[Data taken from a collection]
————————
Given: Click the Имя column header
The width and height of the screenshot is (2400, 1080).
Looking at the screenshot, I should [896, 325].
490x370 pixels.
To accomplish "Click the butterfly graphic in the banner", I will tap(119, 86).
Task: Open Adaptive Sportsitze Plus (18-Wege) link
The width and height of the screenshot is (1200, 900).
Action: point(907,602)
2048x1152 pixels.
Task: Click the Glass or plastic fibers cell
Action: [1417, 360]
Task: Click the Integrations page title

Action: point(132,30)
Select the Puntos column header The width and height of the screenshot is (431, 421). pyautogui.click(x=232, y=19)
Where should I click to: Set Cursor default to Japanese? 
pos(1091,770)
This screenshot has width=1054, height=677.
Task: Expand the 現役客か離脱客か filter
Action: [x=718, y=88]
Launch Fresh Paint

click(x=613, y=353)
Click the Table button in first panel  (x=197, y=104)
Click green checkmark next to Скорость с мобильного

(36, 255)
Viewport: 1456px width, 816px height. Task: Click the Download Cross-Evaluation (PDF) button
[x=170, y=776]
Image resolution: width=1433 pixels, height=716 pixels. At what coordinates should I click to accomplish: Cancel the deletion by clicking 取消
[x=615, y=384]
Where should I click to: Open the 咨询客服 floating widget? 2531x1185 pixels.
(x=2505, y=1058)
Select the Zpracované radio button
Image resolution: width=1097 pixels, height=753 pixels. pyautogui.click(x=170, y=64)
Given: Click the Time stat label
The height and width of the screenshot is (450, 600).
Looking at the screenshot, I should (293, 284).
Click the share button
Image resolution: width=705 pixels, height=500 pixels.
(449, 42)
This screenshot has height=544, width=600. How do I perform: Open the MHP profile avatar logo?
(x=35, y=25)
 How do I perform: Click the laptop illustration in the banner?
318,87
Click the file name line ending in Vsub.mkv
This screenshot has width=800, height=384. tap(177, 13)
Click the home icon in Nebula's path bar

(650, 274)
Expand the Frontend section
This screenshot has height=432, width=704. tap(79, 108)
————————
### [THE EXERCISE]
Rewrite the data above, replacing "column header" with "column heading" wherever it occurs and leaving everything else unchanged.

### [RIGHT ANSWER]
Given: Click the Имя column heading
The width and height of the screenshot is (2400, 1080).
Looking at the screenshot, I should [896, 325].
490x370 pixels.
To accomplish "Click the butterfly graphic in the banner", I will tap(119, 86).
Task: Open Adaptive Sportsitze Plus (18-Wege) link
The width and height of the screenshot is (1200, 900).
Action: point(907,602)
2048x1152 pixels.
Task: Click the Glass or plastic fibers cell
Action: [1417, 360]
Task: Click the Integrations page title

Action: point(132,30)
Select the Puntos column heading The width and height of the screenshot is (431, 421). pyautogui.click(x=232, y=19)
Where should I click to: Set Cursor default to Japanese? 
pos(1091,770)
This screenshot has width=1054, height=677.
Task: Expand the 現役客か離脱客か filter
Action: [x=718, y=88]
Launch Fresh Paint

click(x=613, y=353)
Click the Table button in first panel  (x=197, y=104)
Click green checkmark next to Скорость с мобильного

(36, 255)
Viewport: 1456px width, 816px height. Task: Click the Download Cross-Evaluation (PDF) button
[x=170, y=776]
Image resolution: width=1433 pixels, height=716 pixels. At what coordinates should I click to accomplish: Cancel the deletion by clicking 取消
[x=615, y=384]
Where should I click to: Open the 咨询客服 floating widget? 2531x1185 pixels.
(x=2505, y=1058)
Select the Zpracované radio button
Image resolution: width=1097 pixels, height=753 pixels. pyautogui.click(x=170, y=64)
Given: Click the Time stat label
The height and width of the screenshot is (450, 600).
Looking at the screenshot, I should (293, 284).
Click the share button
Image resolution: width=705 pixels, height=500 pixels.
(449, 42)
This screenshot has height=544, width=600. How do I perform: Open the MHP profile avatar logo?
(x=35, y=25)
 How do I perform: Click the laptop illustration in the banner?
318,87
Click the file name line ending in Vsub.mkv
This screenshot has width=800, height=384. tap(177, 13)
Click the home icon in Nebula's path bar

(650, 274)
Expand the Frontend section
This screenshot has height=432, width=704. tap(79, 108)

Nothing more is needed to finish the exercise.